Should they succeed in reaching the raft—there was no need of any supposition—they would be certain to overtake it—even at that moment there were some of them scarce ten yards off, and coming nearer at every fresh stroke of their arms. These, however, were the strongest swimmers, who were far ahead of the rest. The main body were still twenty yards further off; but it was plain that the slowest of them swam faster than the raft was moving.
Most of the sailors began to give way to despair. The wicked deeds of an ill-spent life were rising before them. To all appearance their last hour had come.
And mine, too—at least, so believed I at that moment.
It was hard to die thus—by such horrid means, and in such company. Sound in health, the love of life was strong within me; and under this impulse I almost repented what I had done. It was I who had brought about this last terrible contingency, and my own life was now to be the forfeit. Yes; I had acted imprudently, rashly, and I will not deny that at that moment I came near repenting of what I had done.
It was not a time for reflection. The crisis had arrived. We must all yield up life. The sea would soon receive us within its ample embrace. Masters and slaves, tyrants and their victims, must all perish together!
Such were the thoughts that were rushing through my brain, as I saw the black swimmers approach. I no longer felt sympathy or pity for them. On the contrary, I viewed them as enemies—as dreaded monsters who were about to destroy and devour us—to engulph us all in one common destruction, and among the rest myself—their late benefactor. Really, at that moment, in the confusion of my thoughts, I was regarding these unfortunate creatures as though they were voluntary agents—as though they were actuated by gratuitous cruelty and revenge, and not victims of despair struggling for the preservation of their own lives.
My senses had become confused; my reasoning faculties had forsaken me; and, in common with those around me, I regarded the pursuers as enemies!

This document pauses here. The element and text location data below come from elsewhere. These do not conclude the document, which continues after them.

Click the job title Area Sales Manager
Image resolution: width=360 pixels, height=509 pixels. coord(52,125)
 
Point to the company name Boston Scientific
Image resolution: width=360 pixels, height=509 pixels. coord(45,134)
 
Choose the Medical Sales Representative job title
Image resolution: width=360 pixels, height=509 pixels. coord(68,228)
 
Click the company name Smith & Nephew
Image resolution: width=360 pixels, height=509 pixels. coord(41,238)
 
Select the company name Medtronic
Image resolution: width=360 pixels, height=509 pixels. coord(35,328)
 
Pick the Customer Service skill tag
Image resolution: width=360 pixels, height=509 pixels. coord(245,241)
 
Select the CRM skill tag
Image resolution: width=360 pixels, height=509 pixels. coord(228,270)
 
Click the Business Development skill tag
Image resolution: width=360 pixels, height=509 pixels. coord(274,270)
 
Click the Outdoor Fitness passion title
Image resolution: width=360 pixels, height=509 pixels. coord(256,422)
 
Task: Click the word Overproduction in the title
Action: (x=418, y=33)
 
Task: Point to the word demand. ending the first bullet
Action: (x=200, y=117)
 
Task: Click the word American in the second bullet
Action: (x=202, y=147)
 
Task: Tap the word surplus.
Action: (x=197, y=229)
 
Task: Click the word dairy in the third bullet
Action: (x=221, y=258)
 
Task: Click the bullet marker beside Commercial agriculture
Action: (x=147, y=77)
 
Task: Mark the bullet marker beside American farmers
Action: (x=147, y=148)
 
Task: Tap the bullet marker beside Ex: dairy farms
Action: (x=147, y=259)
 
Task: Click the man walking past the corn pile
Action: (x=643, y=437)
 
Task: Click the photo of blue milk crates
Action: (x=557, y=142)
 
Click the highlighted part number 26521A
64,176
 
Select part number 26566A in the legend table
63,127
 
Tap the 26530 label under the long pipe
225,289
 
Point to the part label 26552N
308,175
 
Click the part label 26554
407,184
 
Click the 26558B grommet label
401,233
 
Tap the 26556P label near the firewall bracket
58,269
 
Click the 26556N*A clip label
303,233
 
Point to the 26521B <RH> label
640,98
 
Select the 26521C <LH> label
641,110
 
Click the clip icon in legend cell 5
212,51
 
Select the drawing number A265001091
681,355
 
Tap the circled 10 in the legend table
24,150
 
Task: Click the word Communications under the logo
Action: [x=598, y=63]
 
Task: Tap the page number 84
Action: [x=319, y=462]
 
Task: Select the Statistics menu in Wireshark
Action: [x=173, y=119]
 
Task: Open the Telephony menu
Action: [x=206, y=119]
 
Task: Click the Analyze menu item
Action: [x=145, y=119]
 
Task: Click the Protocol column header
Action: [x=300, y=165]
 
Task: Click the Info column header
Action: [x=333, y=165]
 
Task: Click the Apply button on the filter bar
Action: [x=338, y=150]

Under this impression—false though it may have been—I was the less disposed to sympathise with them, when I saw the first who came near the raft beaten back by the oars and handspikes of the sailors; for to this it had now come.
It was a cruel scene that followed. I took no part in it. Though ever so desirous that my life should be saved, I could never have gone to such extremes to preserve it. I was but a looker-on.
I saw the foremost swimmers struck upon the head, or pushed away by violent “jabbing” from the oars and handspikes. I saw some disappear below the surface, as if they had gone to the bottom under the blow, while others, not injured, swam off, and then circled round as if to get ahead of us.